殿は今夜もご乱心

不倫が趣味の夫と暮らす
みりこんでスリリングな毎日をどうぞ!

記念日

2010年06月13日 10時31分45秒 | みりこんぐらし
最近、すっかりご無沙汰のバンド活動。

しばらく参加しないでいるうちに、一人減り、二人減り

存続の危機すら危ぶまれる状態になっていた。


ちょうど、我々の生まれた町の公民館活動で

社会人によるブラスバンドが結成される運びとなった。

町内初の試みであるらしい。

「消滅する前に、指導者のもとで基礎からやり直そう」という話になり

結成にあたっての説明会があるというので

今いるメンバーで、行ってみることに決まる。


私は夫に頼んだ。

「その日は、15分ほど早めに帰って来てくれる?」

思えば、夜の単独外出は2ヶ月ぶりである。

夫はこういうことに寛大なので、当然快諾してくれると思っていた。


ところが…ダメと言うんじゃ。

言い方が悪かったらしい。

行くのがダメなんではない。

15分と、細かい指示をされたのが、気に入らない。


いつもどおり夫の実家に集まって

全員の夕食を少し早めに終わらせ、後片付けもすませて

何の心残りも無いままゴー!をもくろんだのが失敗だった。

そうそう…夫は、人の都合でペースを乱されるのが、大嫌いだったわい。

ちなみに、逆は、いい。


男も年を取ると、年々気むずかしさが増す。

お出かけが減ったら、そこらへんの勘が鈍ってしまうわ。


私は公民館でブラスバンド…という話に、本当は乗り気ではなかった。

会場は、メインの公民館ではなく、町外れの古い分館だ。

道がすっごく狭い。

民家だったところを改築しているので、車で集まるように出来ていないのだ。


駐車場なんて無いもんで、ずいぶん手前で路駐して

暗く、細い道を歩かなければ、たどり着けない。

今回は勢いでどうにかなるにしても、毎週通うとなると、実は自信が無い。

どうしても行きたい場合は、夫が何と言おうと気にせず出かけるが

そこまでの情熱が無いもんだから、あっさり引き下がった。


しかし、当日になって、争いは勃発した。

「こないだ言ってたバンド、行ってもいいぞ。

 オレ、早く帰るから」

    「いいよ。

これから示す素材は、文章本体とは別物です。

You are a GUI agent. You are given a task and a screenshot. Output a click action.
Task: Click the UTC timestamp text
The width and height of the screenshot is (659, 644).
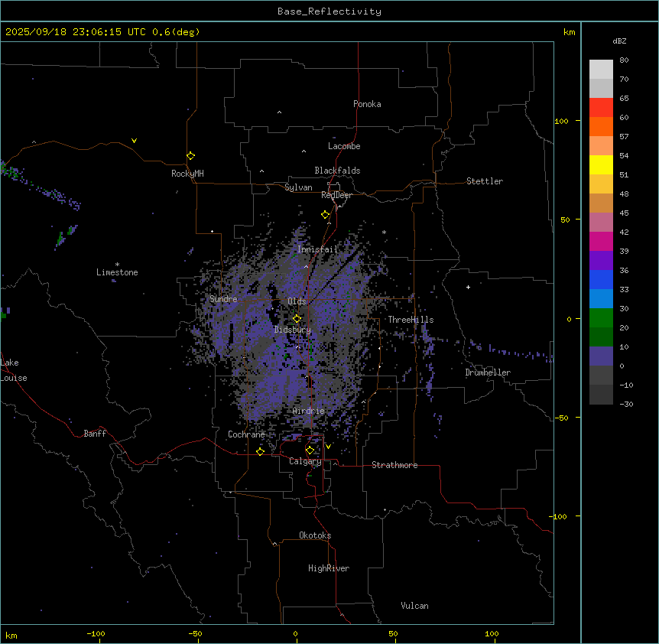pos(102,32)
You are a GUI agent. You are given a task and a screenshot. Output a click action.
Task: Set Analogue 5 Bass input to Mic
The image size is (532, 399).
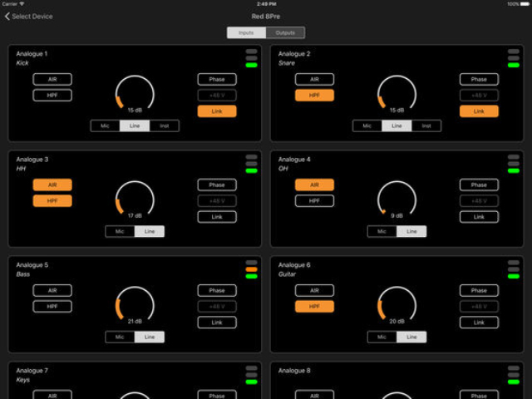(120, 337)
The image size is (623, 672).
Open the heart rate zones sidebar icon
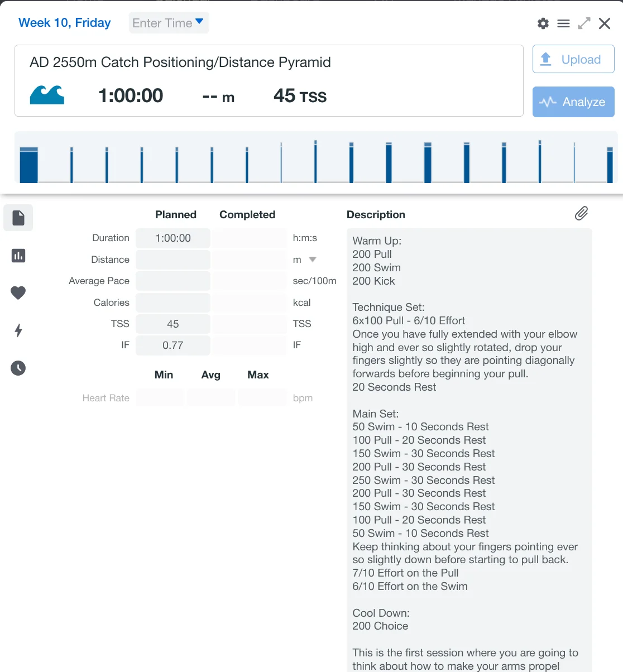(x=18, y=292)
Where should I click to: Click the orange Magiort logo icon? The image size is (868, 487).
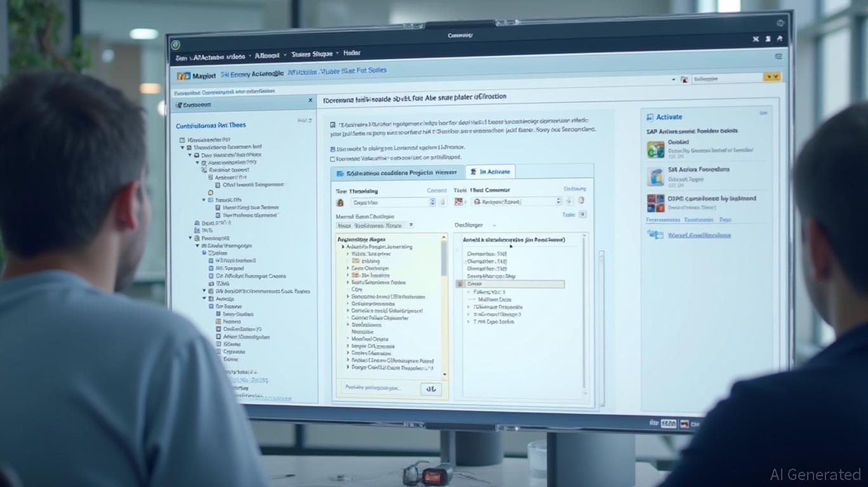click(183, 76)
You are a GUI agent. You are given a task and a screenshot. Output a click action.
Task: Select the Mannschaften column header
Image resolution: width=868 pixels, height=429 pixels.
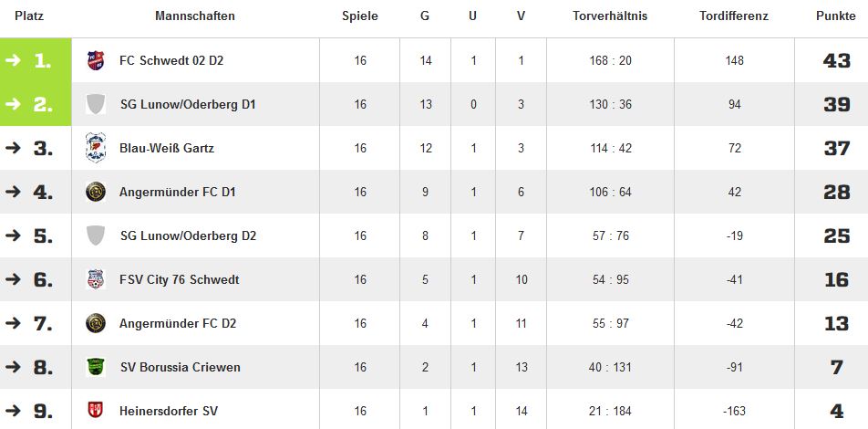point(195,16)
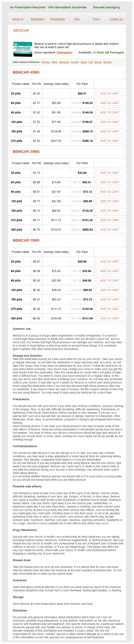
Task: Open the FAQ page
Action: pyautogui.click(x=77, y=19)
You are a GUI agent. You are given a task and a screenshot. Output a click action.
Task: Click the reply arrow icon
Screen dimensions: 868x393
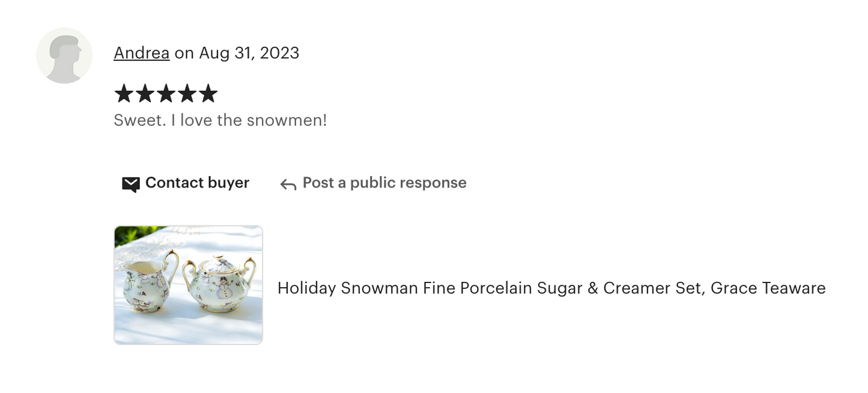pyautogui.click(x=288, y=184)
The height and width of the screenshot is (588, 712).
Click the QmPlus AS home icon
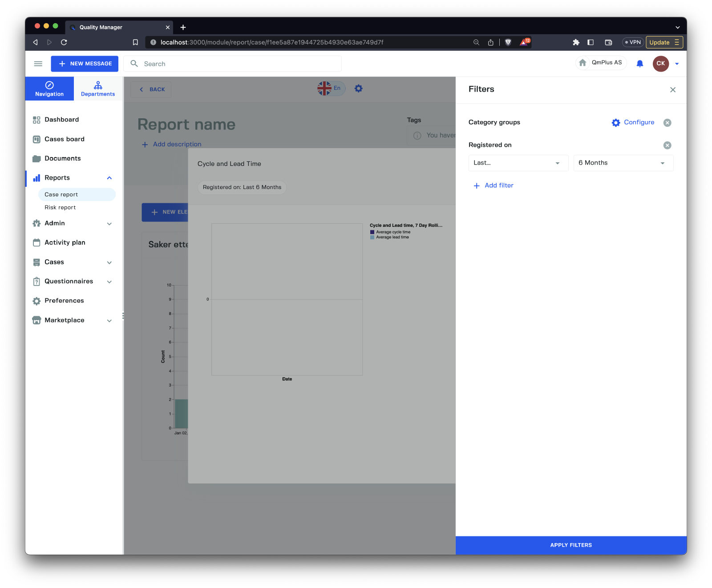coord(583,63)
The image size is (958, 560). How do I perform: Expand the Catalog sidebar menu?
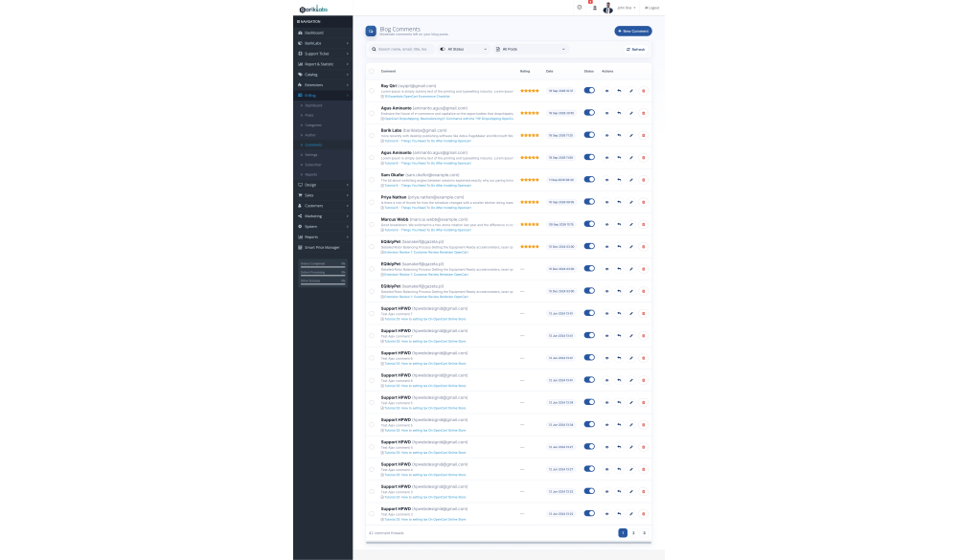click(x=323, y=75)
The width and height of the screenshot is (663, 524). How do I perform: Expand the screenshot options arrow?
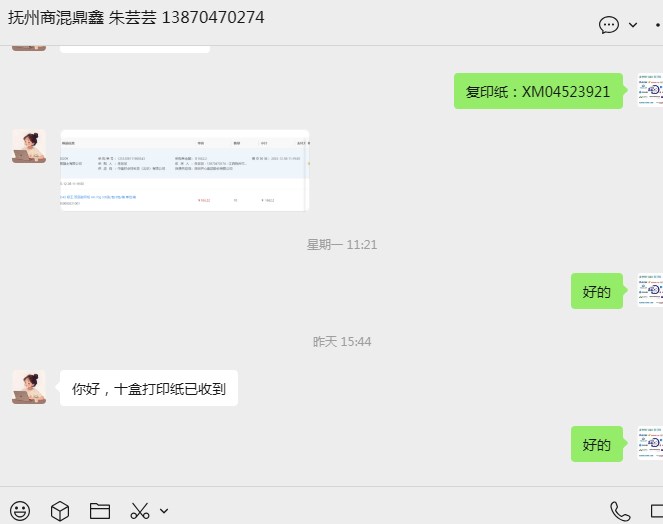click(x=164, y=511)
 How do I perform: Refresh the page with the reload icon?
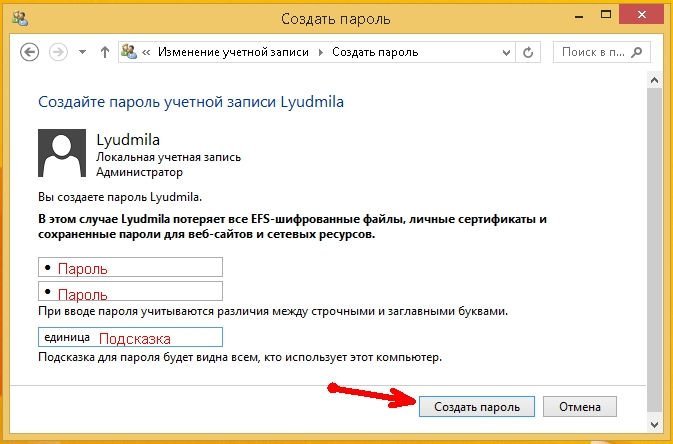528,52
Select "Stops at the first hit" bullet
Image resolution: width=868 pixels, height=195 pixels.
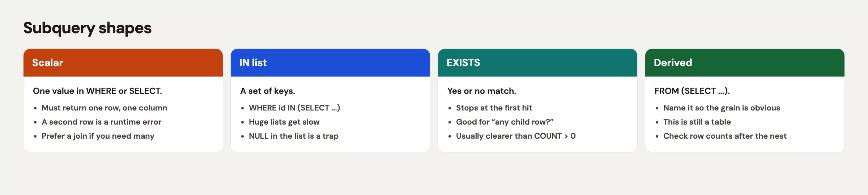click(494, 108)
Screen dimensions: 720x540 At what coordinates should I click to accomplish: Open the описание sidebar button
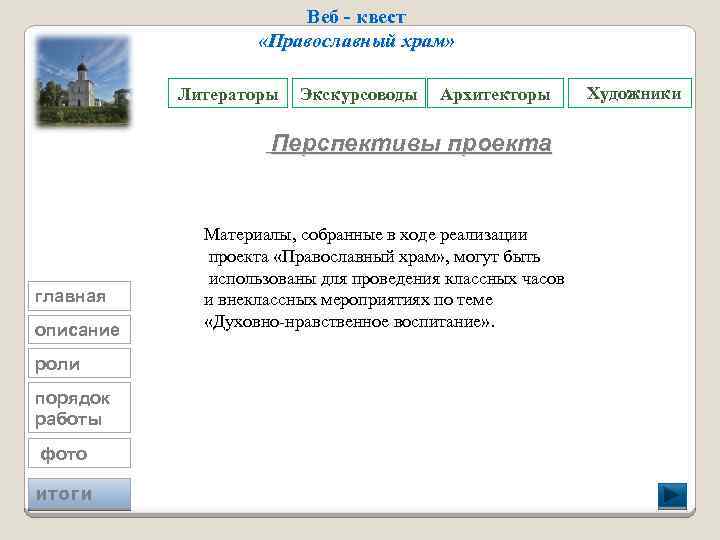(79, 330)
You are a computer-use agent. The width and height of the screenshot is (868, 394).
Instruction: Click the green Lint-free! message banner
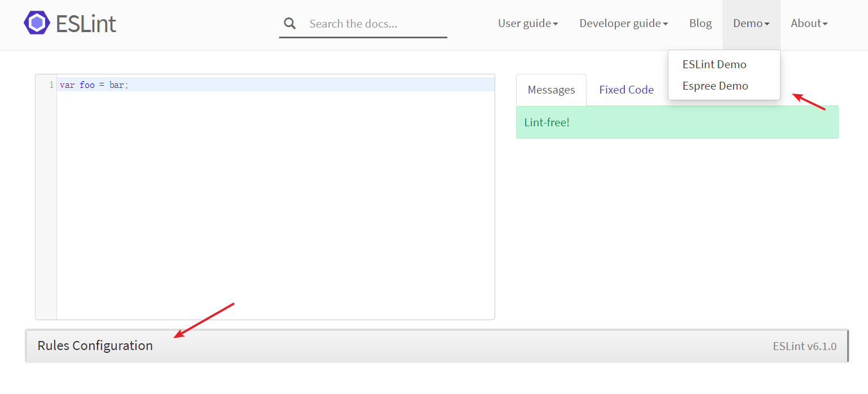(x=677, y=122)
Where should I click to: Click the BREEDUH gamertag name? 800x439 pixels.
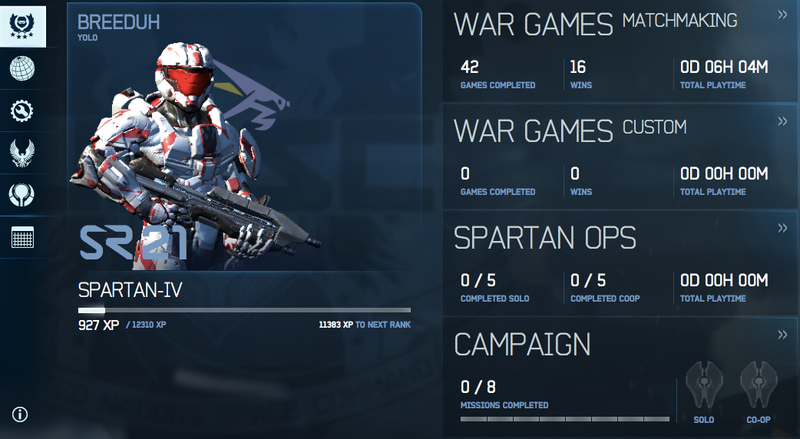pos(118,22)
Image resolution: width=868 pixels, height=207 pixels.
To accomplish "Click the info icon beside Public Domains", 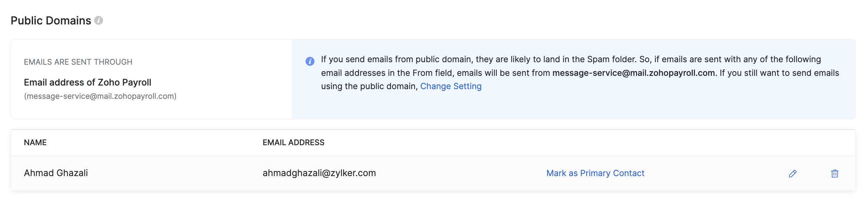I will tap(99, 20).
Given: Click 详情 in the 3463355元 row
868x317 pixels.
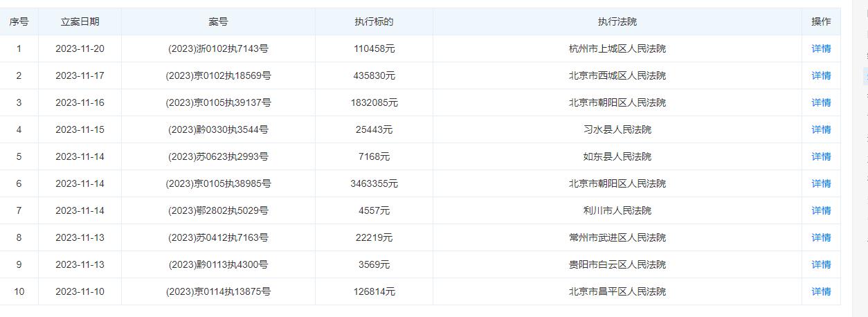Looking at the screenshot, I should point(821,183).
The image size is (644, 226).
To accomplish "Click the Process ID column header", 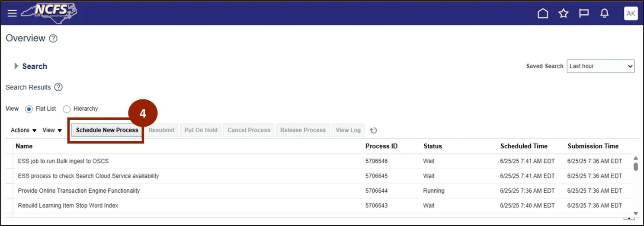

もう断ったから」

「行けよ、せっかくだからさ」

    「気にしないで」

「オレが困るんだよ!明日、同窓会の飲み会が決まったんだ。

 お前を出さずにオレが出かけたら、出にくいじゃん」


なんじゃ…その言い草。

さすがにムッとする。

    「主人の機嫌が悪いから、出してもらえないって言った~。

     いまさら機嫌が直ったからって、のこのこ行けないわ~」

「そんなこと言ったのかっ!」

    「うん」

「いい加減なこと、人に言うな!」

    「事実じゃん!」

「うるさい!」

    「あんたのほうがうるさい!」

ものすごく怒る夫。

ひひひ…言うわけないじゃんけ。


相当腹が立ったらしく、夫はしばらく口をきかなかった。

おじんのふくれっ面って、醜いったらありゃしない。


そのうち私は、はたとあることに気がついた。

    「ちょっと、ちょっと~

     私ら夫婦、女関係と嫁しゅうと以外で喧嘩したの、お初じゃない?」

「そうだっけ…」

内心、話しかけられるのを待っていた夫は、パ~ッと顔を輝かせる。


     「記念日じゃん」

「うん、記念日じゃ」

この男のことだから、謝りはしない。

ただ、急にあれこれ話し始める。

「オフクロのやつ、おまえが庭に水まいてる間、のんきに散歩しやがって。

 散歩が出来るんなら、水もまけるだろうに…けしからんやっちゃ。

 あいつら、どこまでも増長するんだから、ほどほどにしとけよ」


だったらオマエが水まけや!と言いたいのは、やまやまであるが

私は優しい微笑みを浮かべ、いいのよ…ありがとう…と言う。

昨日、玄関前の植木鉢に引っかけたままだった

夫の姉カンジワ・ルイーゼの日傘…

うっかり水がジョボジョボ~ッと入ってしまい

そのまま放置したことなど、言いはしない。


まあ、どう転んだって、私の亭主…ここまで気がつけば、上出来さ。

おじんのザンゲは、いつも人知れず、ひそかに行われる。

一応記念日ということで、カルピスで乾杯した。